YOUR GOAL:
Pictures aside, restate the records below exactly as written.

DATA LISTING:
::::::::::
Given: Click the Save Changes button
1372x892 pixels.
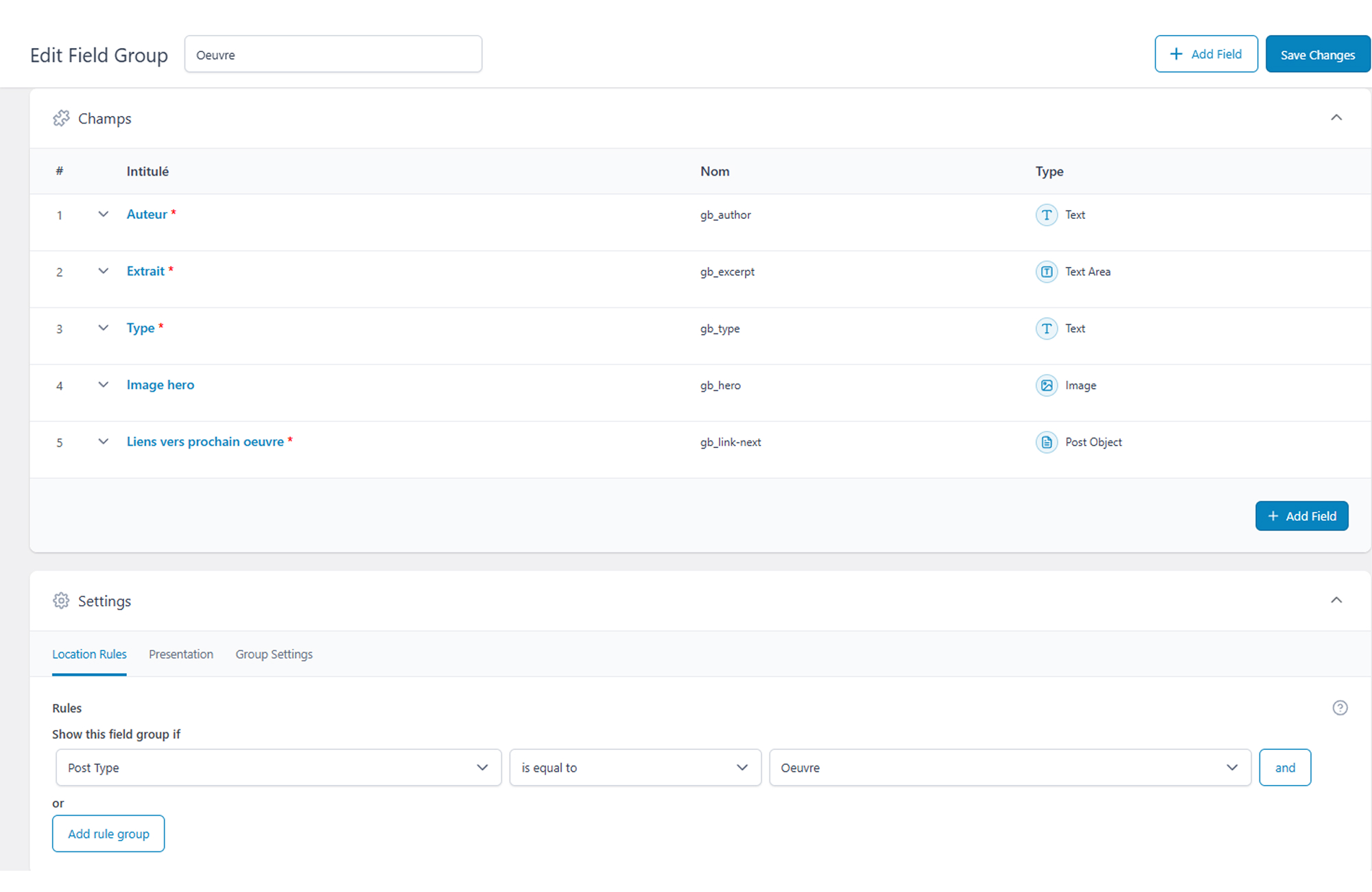Looking at the screenshot, I should [x=1317, y=55].
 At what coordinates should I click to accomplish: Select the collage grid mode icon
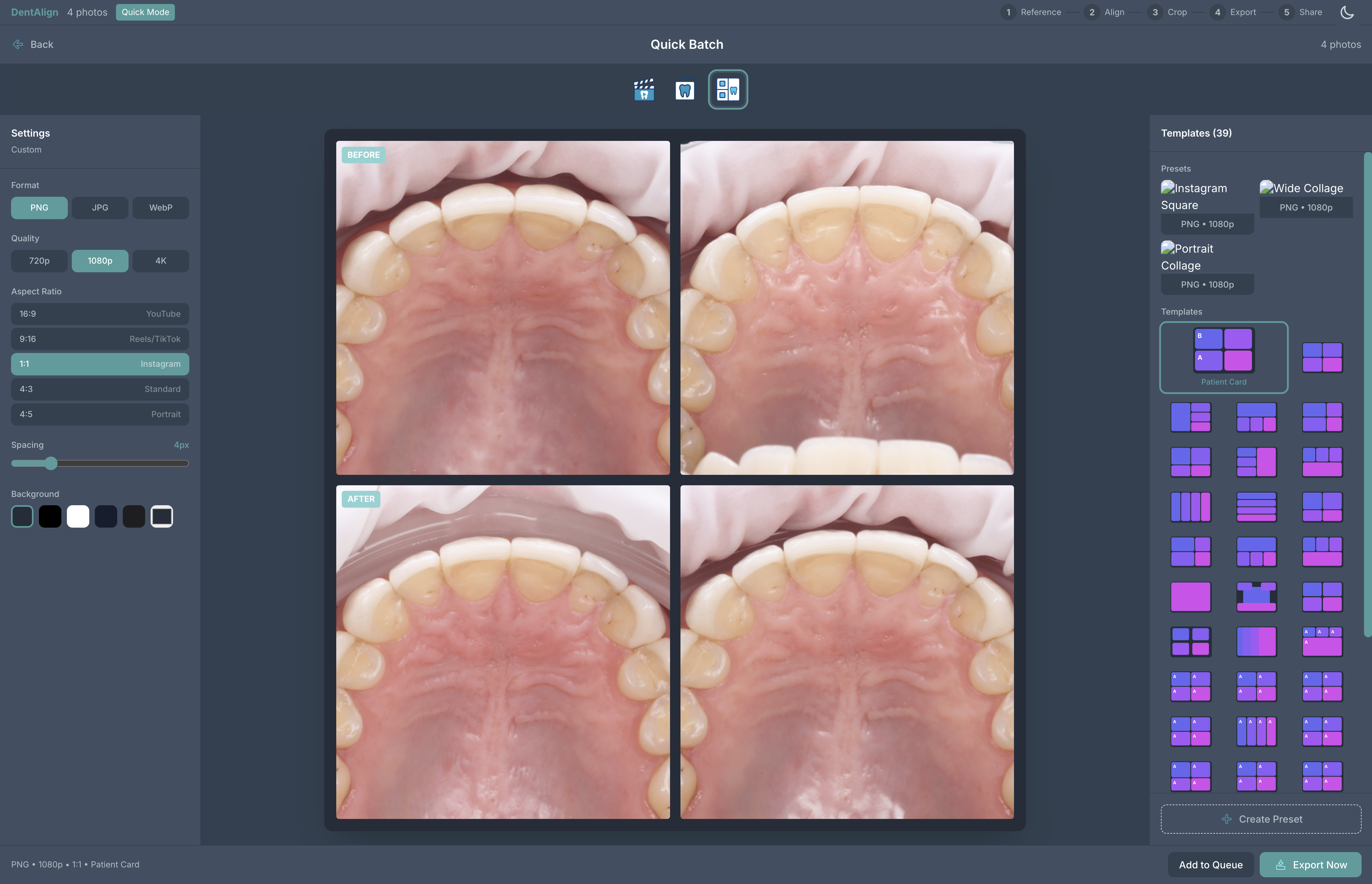(x=727, y=90)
::::::::::
RESULT OF THIS EXERCISE:
Given: Click the Save Changes button
1372x892 pixels.
Looking at the screenshot, I should [x=1317, y=55].
 At what coordinates should I click to accomplish: Select the collage grid mode icon
(x=727, y=90)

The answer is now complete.